Nyaman tanpa iklan. Langganan BisnisPro

Bank Sentral Jepang Lanjutkan Pelonggaran Moneter

Gubernur Bank of Japan Haruhiko Kuroda mengatakan bahwa sejumlah data menunjukkan perkiraan inflasi meningkat dan toleransi kenaikan harga pada rumah tangga juga meningkat.
Bank of Japan. /Reuters
Bank of Japan. /Reuters

Bisnis.com, JAKARTA — Bank of Japan menetapkan langkah mantapnya untuk tidak memilih jalan pengetatan moneter setelah sejumlah indikator ekonomi yang positif dan inflasi yang stabil.

Gubernur Bank of Japan Haruhiko Kuroda mengatakan bahwa sejumlah data menunjukkan perkiraan inflasi meningkat dan toleransi kenaikan harga pada rumah tangga juga meningkat.

"Ini bisa menjadi sebuah perubahan penting dari perspektif pencapaian inflasi yang berkelanjutan," katanya dalam pertemuan Kisaragi-kai atau kebijakan ekonomi dan moneter bank sentral, seperti dilansir Bloomberg pada Senin (6/6/2022).

Jepang mencatatkan indeks harga konsumen (CPI) sebesar 2,1 persen pada April, melampaui target BOJ sebesar 2 persen.
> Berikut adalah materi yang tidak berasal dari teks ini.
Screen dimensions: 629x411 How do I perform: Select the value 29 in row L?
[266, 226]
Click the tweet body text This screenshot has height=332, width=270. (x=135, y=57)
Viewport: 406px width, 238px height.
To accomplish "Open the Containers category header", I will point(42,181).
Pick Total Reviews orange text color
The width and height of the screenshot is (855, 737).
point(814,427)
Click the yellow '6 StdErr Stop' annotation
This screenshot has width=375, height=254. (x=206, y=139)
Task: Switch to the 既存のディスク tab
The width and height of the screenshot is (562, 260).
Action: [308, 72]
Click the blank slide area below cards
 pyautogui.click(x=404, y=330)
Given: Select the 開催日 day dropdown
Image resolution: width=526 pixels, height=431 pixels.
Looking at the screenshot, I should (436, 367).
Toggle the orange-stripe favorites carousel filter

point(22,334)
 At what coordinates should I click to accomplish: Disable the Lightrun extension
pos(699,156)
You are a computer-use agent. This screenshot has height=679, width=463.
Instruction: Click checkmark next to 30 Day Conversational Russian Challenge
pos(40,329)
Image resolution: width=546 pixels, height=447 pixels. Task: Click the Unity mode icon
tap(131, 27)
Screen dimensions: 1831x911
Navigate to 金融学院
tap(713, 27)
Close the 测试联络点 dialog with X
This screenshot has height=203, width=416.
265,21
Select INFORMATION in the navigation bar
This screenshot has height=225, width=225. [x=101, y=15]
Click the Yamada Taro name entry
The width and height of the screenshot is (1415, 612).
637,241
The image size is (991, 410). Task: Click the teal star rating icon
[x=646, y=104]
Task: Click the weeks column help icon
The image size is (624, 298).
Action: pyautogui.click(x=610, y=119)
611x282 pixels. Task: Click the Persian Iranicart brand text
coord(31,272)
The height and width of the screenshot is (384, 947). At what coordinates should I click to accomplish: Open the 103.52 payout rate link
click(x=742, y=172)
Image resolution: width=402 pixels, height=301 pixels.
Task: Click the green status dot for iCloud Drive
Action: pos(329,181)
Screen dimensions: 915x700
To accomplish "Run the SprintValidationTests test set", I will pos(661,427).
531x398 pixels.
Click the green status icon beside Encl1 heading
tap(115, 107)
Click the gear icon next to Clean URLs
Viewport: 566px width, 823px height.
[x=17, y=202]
Angka yang melampaui target itu pertama kalinya sejak musim panas pada 2008.

Kendati demikian, Jepang masih membutuhkan stimulus moneter dari bank sentral karena negara ini belum mencapai pemulihan setelah mencatatkan pertumbuhan PDB sebesar minus 1 persen sepanjang Januari - Maret 2022 dari kuartal sebelumnya.

Berbeda halnya dengan Amerika Serikat dan Eropa, di mana Federal Reserve (The Fed) dan European Central Bank (ECB) yang sedang mempersiapkan pengerekan suku bunga acuan untuk mengendalikan harga, Jepang justru mencatatkan lemahnya pertumbuhan upah.

"Dalam situasi ini, pengetatan moneter bukanlah langkah yang tepat. Prioritas utama bagi kami adalah untuk terus melanjutkan pelonggaran moneter agresif saat ini [untuk mendukung kegiatan ekonomi]," terang Kuroda.

Menurutnya, Jepang masih bisa menstimulasi permintaan karena kenaikan harga belum memengaruhi perekonomian.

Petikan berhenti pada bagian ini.